In 2001, findings from Plfock's eight-year investigation of the Roswell Incident were published in a book titled Roswell: Inconvenient Facts and the Will to Believe, published by Prometheus.[11] In the book, Pflock outlines his journey from "hopeful agnostic" to a close examination of the photos, drawings, eyewitness reports, and declassified accounts of the incident which lead him to conclude that no evidence existed to support claims of a crashed flying saucer at Roswell.[12] [13] It was Project Mogul, with its high-altitude balloons designed to detect Soviet nuclear tests, not an alien space ship or bodies, that the government wanted kept secret in their, purportedly, botched press conferences.[14] Research for the project was conducted by New York University on behalf of the U.S. Army Air Force. The materials found at the crash site in New Mexico, with its alleged "hieroglyphics", were made by a novelty company based in New York and consistent with reports made at the time by people who were at the crash site. The UFO community rejected Pflock's findings. Reviewers called Roswell: Inconvenient Facts and the Will to Believe the "definitive book" on Roswell, with its comprehensive, closely reasoned, and evidence-based look at the event.

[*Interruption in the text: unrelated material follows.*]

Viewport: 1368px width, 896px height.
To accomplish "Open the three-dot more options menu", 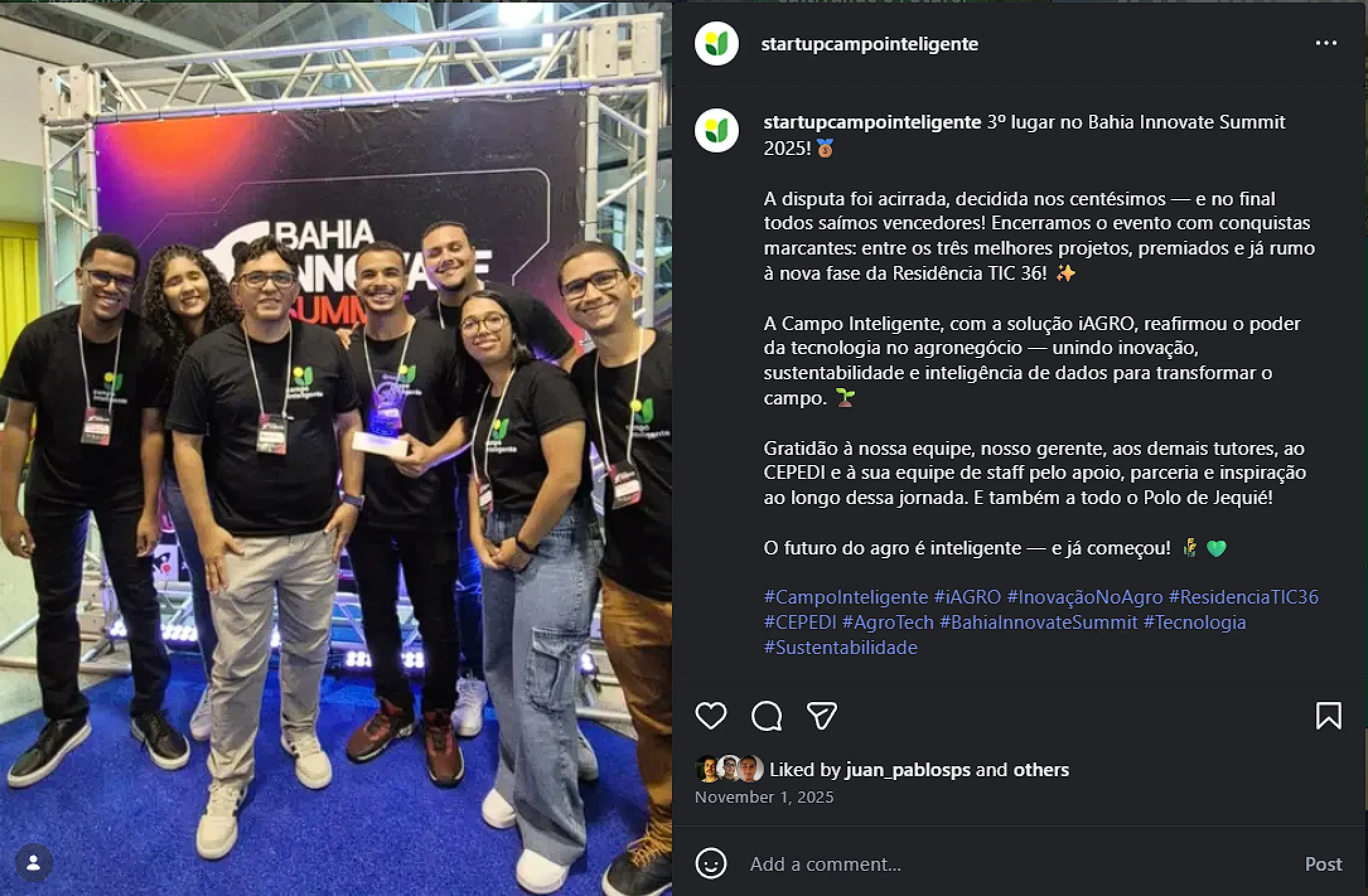I will [x=1326, y=43].
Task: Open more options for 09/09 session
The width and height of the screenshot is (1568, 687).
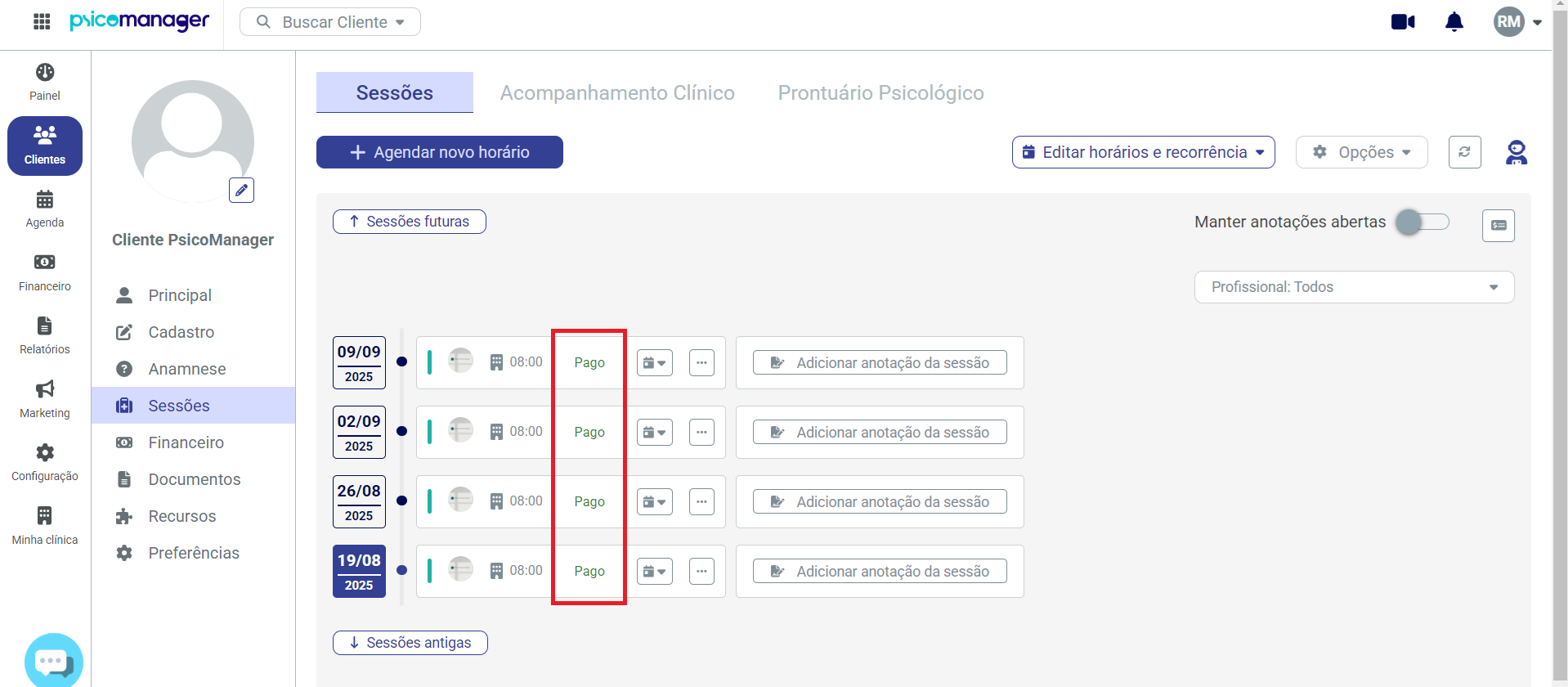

In 2002, Pflock and James W. Moseley collaborated on a book called Shockingly Close to the Truth: Confessions of a Grave-Robbing Ufologist, published by Prometheus. It is an autobiographical account of Moseley's serious and prankish experiences with ufology, including the hoaxing and UFO landing site in 1954 and using fake UFO footage during lectures. The book includes coverage of Andy "The Mystic Barber" Sinatra, Donald Keyhoe and Budd Hopkins.[15] [16]
Pflock's next book was Encounters at Indian Head: The Betty and Barney Hill UFO Abduction Revisited, published by Anomalist Books posthumously.[17]
In 2005, Pflock was diagnosed with amyotrophic lateral sclerosis.[18] He died June 5, 2006, in Placitas, New Mexico, at age 63.